People often look to pop icons to feel empowered, but that message resonates so much more when you share a physical resemblance with them. When I talk about the importance of representation, I use the analogy of drawing. Most artists cannot draw a bowl of fruit in perfect detail without observing it in front of them. Similarly, it is much harder to create a truly empowered life without a reference.
Last year I was approached by Spencer Interiors, an ultra high-end furniture showroom in Chinatown, to create a large-scale work. When I walked into the space, the first thing I thought was “This is not my Vancouver.” It was during this period that I was also forced to leave my apartment in the West End, a neighbourhood I lived in for 10 years, to make way for a new development. I thought about the struggles my family experienced moving to a new country and starting over in a place where we felt like outsiders. I thought of my mother, Maria Bernadina De Los Reyes Cabalu, who went from being a stay-at-home mom for 12 years to working at Wendy’s for over 20. I thought of all the live-in caregivers who have to leave their families in order to support them. I thought of the difficulty of having to endure so much because of your status in the world, and of having to do so without heroes who understand exactly what you’ve been through.
Artists have the privilege of being able to transform their struggle into a beautiful, tangible thing. This is my Vancouver. I see different kinds of privilege every day and here I raise my own— this symbol of Filipino pride.
This piece is currently on display at Spencer Interiors on 708 Main St. It is the first piece I have shown publicly in Vancouver since 2015. Please go and see it if you are in the area or better yet go see it on purpose!
The Vancouver-based Cabalu is a multi-awarded artist and has exhibited internationally. His latest exhibition was at ‘Queer Asia in June last year. The Bodies x Borders, SOAS, took place at the University of London where four of his works were exhibited. He was the only Canadian artist included in the exhibition.

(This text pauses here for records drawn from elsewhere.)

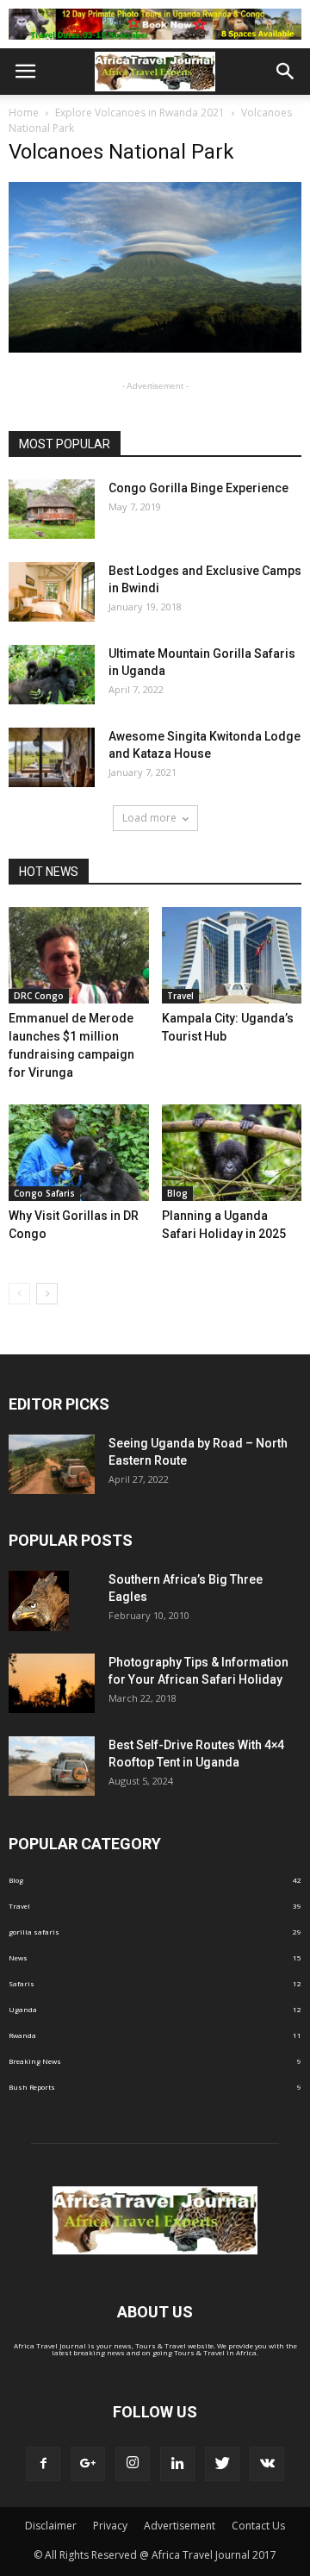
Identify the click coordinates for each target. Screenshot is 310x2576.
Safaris (21, 1983)
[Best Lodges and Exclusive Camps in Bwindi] (52, 592)
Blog (177, 1193)
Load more (149, 817)
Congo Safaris (44, 1193)
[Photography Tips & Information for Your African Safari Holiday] (52, 1683)
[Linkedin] (177, 2464)
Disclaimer (51, 2525)
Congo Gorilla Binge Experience (198, 488)
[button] (286, 71)
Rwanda (22, 2035)
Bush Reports (32, 2086)
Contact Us (258, 2525)
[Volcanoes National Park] (155, 350)
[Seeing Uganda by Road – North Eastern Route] (52, 1464)
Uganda (23, 2009)
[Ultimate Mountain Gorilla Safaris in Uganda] (52, 674)
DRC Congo (39, 996)
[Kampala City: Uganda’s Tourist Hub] (232, 955)
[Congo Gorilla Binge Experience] (52, 509)
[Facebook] (43, 2464)
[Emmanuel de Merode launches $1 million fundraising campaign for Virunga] (79, 955)
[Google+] (88, 2464)
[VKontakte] (267, 2464)
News (18, 1957)
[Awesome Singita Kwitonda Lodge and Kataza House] (52, 757)
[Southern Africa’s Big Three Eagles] (39, 1601)
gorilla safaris (34, 1931)
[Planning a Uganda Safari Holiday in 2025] (232, 1152)
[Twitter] (222, 2464)
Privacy (110, 2525)
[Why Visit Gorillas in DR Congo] (79, 1152)
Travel (180, 996)
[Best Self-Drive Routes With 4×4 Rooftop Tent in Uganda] (52, 1766)
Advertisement (179, 2525)
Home (24, 112)
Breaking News (35, 2061)
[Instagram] (132, 2464)
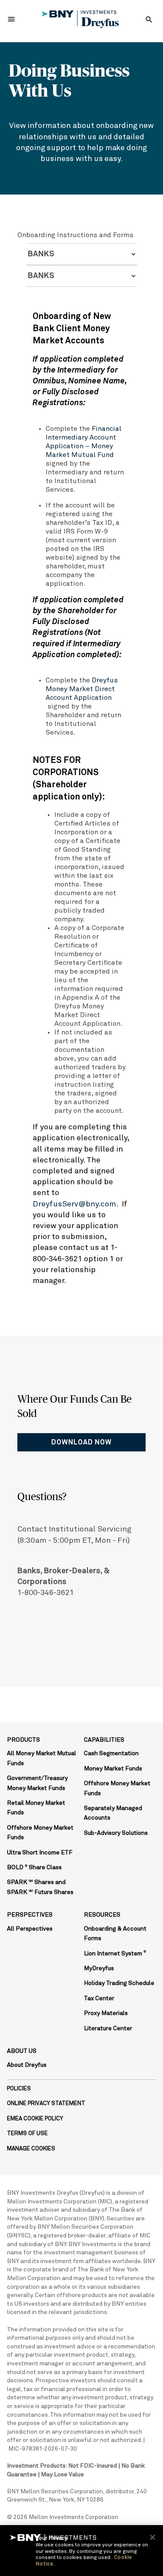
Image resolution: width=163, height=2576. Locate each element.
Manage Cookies (31, 2149)
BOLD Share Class (34, 1867)
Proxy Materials (106, 2013)
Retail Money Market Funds (36, 1808)
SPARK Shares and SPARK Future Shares (40, 1887)
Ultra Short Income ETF (40, 1853)
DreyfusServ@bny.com (74, 1204)
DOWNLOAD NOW (81, 1442)
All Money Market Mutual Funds (41, 1758)
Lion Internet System (115, 1954)
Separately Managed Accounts (113, 1813)
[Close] (152, 2537)
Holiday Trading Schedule (119, 1983)
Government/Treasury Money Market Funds (37, 1783)
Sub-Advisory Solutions (116, 1833)
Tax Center (99, 1998)
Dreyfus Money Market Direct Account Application (82, 689)
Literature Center (108, 2028)
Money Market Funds (113, 1769)
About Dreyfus (27, 2065)
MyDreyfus (99, 1968)
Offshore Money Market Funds (40, 1832)
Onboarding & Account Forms (115, 1933)
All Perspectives (30, 1929)
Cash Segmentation (111, 1753)
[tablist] (81, 254)
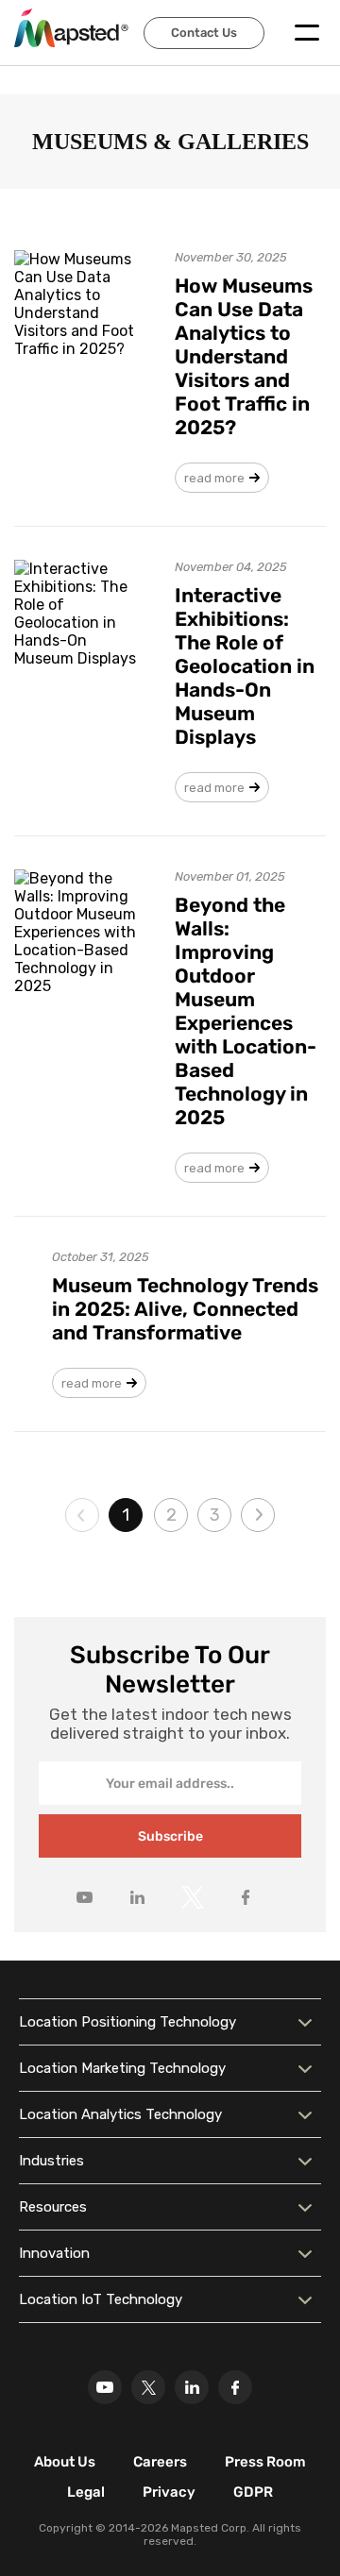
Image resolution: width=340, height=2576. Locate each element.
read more (214, 478)
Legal (86, 2491)
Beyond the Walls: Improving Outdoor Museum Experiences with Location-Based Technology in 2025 (245, 1011)
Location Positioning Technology (127, 2021)
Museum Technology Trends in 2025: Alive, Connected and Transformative (185, 1308)
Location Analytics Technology (120, 2114)
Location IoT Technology (100, 2299)
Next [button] (258, 1515)
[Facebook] (235, 2387)
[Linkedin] (192, 2387)
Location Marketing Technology (122, 2068)
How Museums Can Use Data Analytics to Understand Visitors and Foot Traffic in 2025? (244, 356)
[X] (148, 2387)
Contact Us (204, 32)
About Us (64, 2461)
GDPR (253, 2491)
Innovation (54, 2253)
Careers (160, 2461)
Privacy (169, 2491)
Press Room (265, 2461)
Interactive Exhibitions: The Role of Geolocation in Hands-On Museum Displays (244, 666)
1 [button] (125, 1515)
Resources (53, 2206)
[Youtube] (105, 2387)
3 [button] (215, 1515)
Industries (51, 2160)
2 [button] (171, 1515)
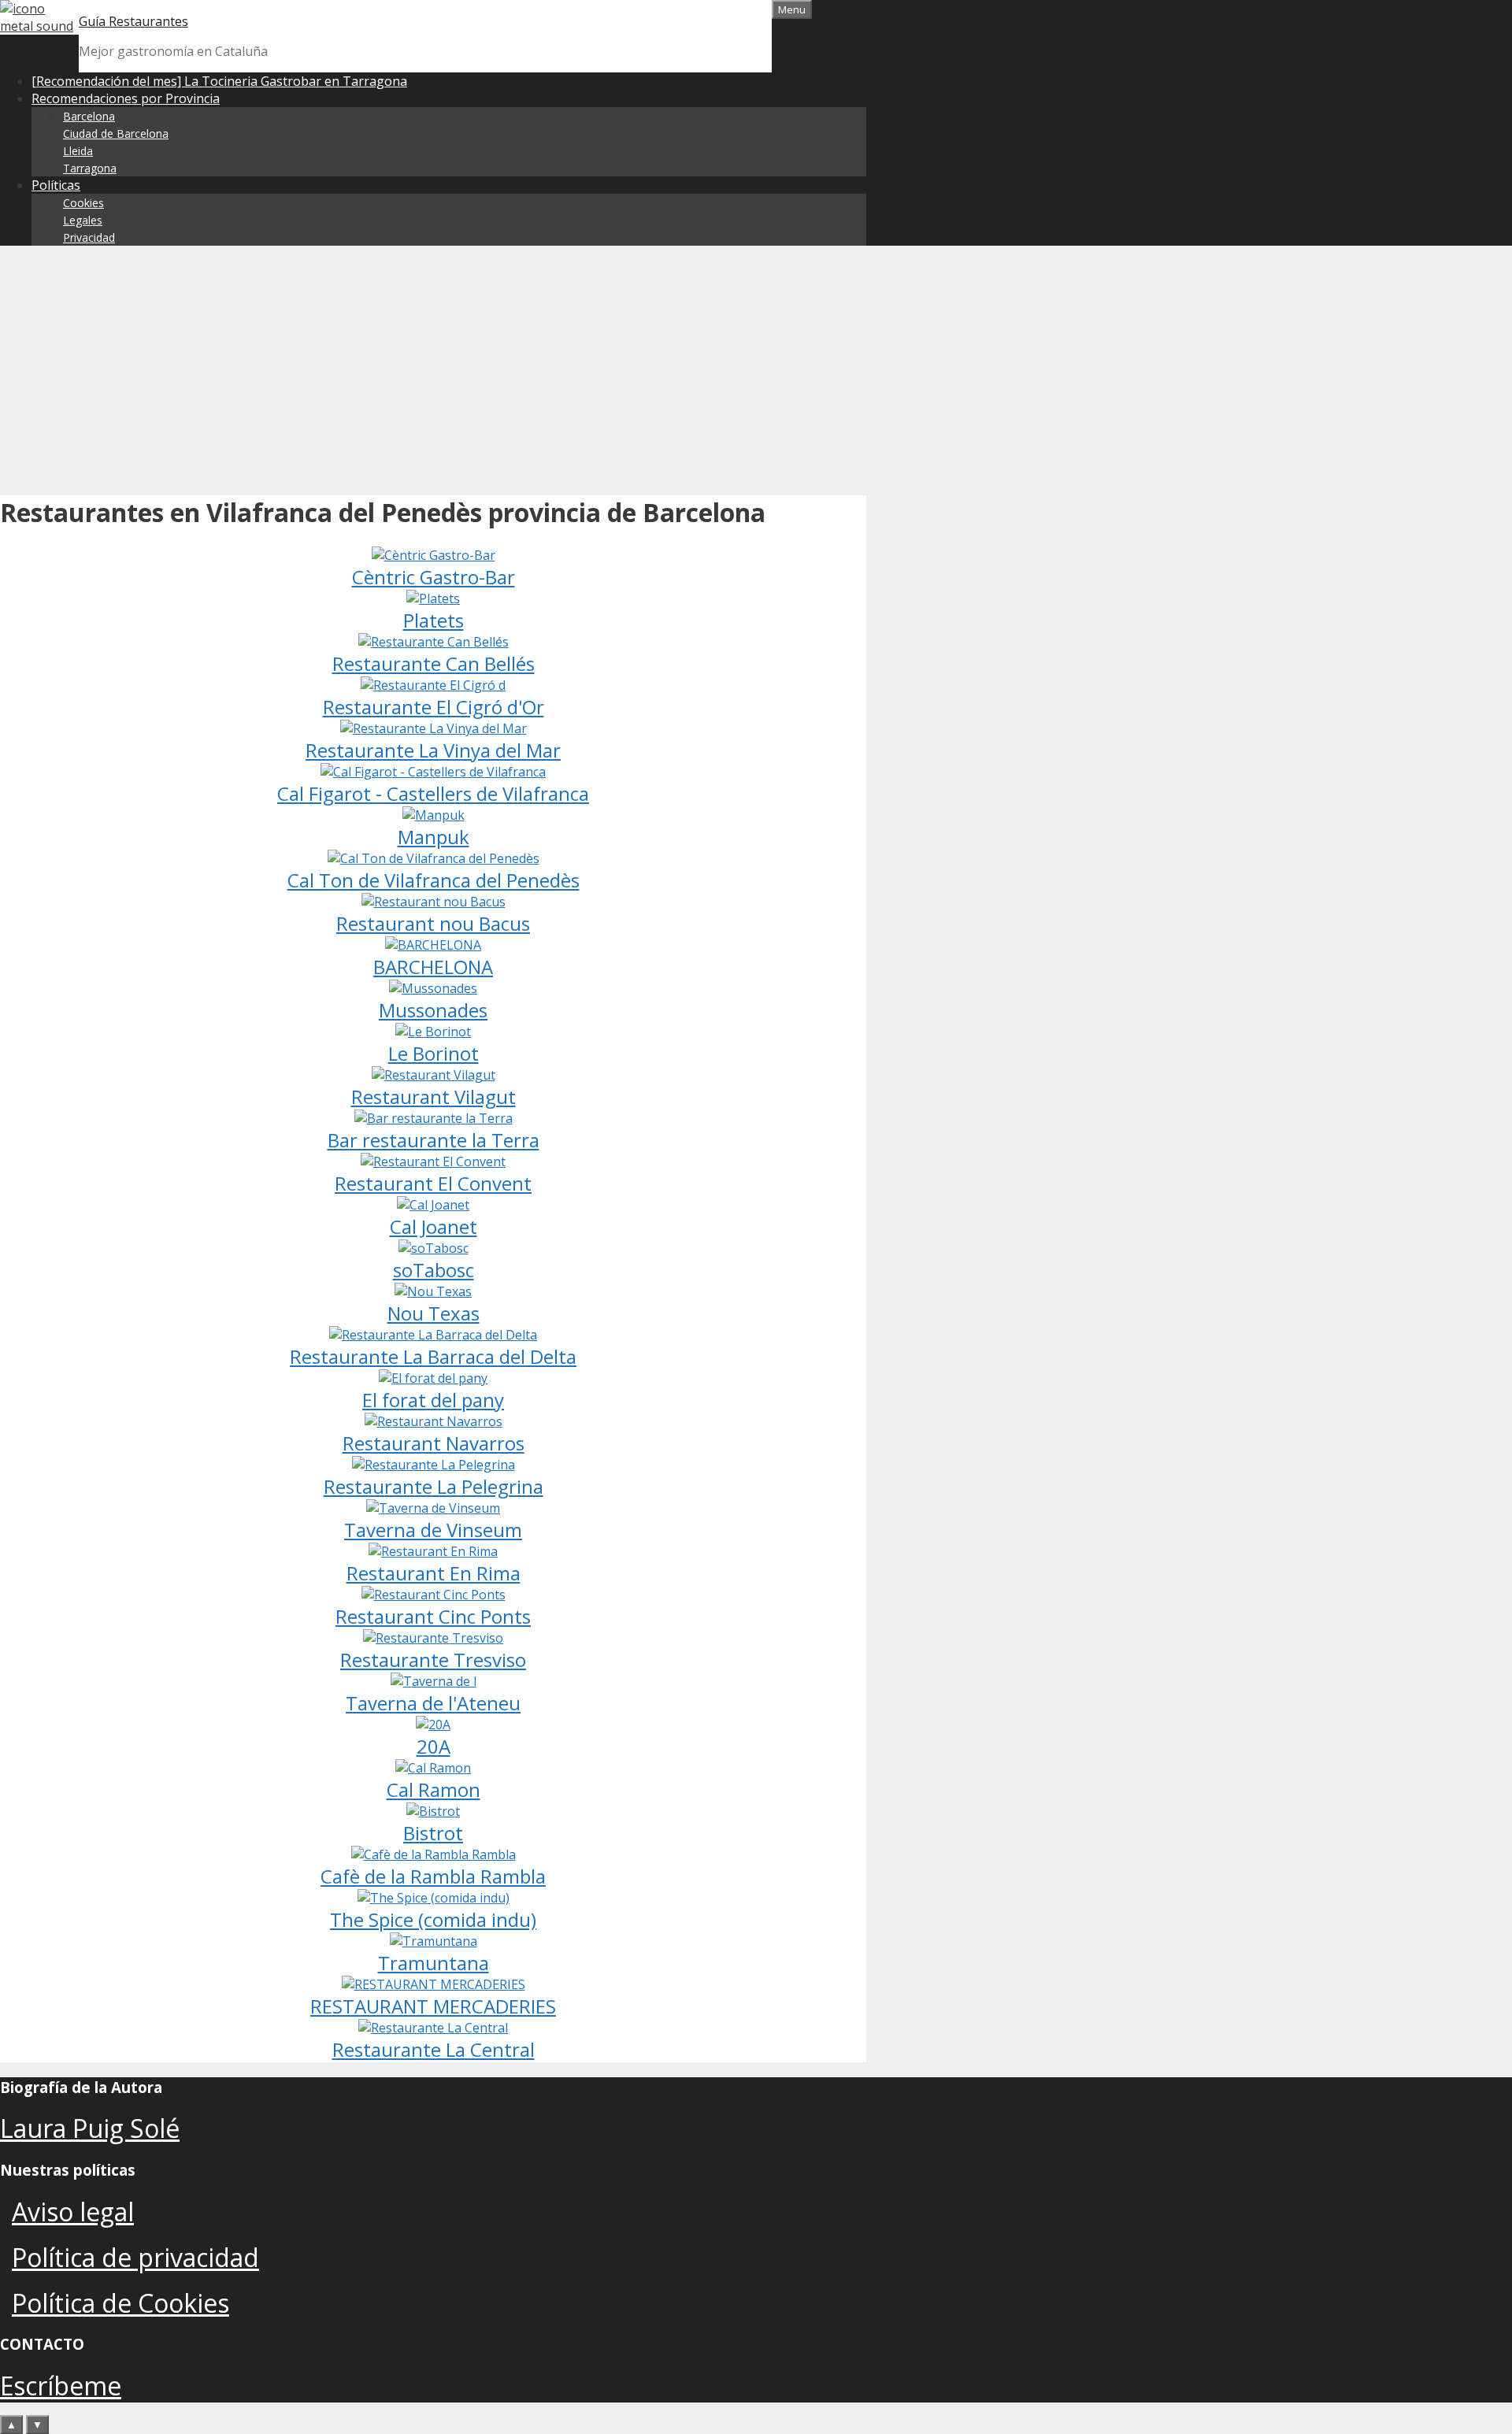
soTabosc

His awards include the following:
2013 Bank of Montreal 1st Art! Invitational Student Competition (Nominated)
2013 Margaretha Bootsma Award for Outstanding Achievement in the Graduating Exhibition
2011 Irving K. Barbar BCSS One World International Scholarship
2011 Patsy Hui Visual Arts Award
2010 Deena C. Duggan Award
Cabalu was suspended from the ceiling on CBC’s Crash Gallery and told to paint heaven. Credit: CBC/Crash Gallery
Jay is the subject of the film ‘It Runs in the Family’, written, produced and directed by sister Joella Cabalu.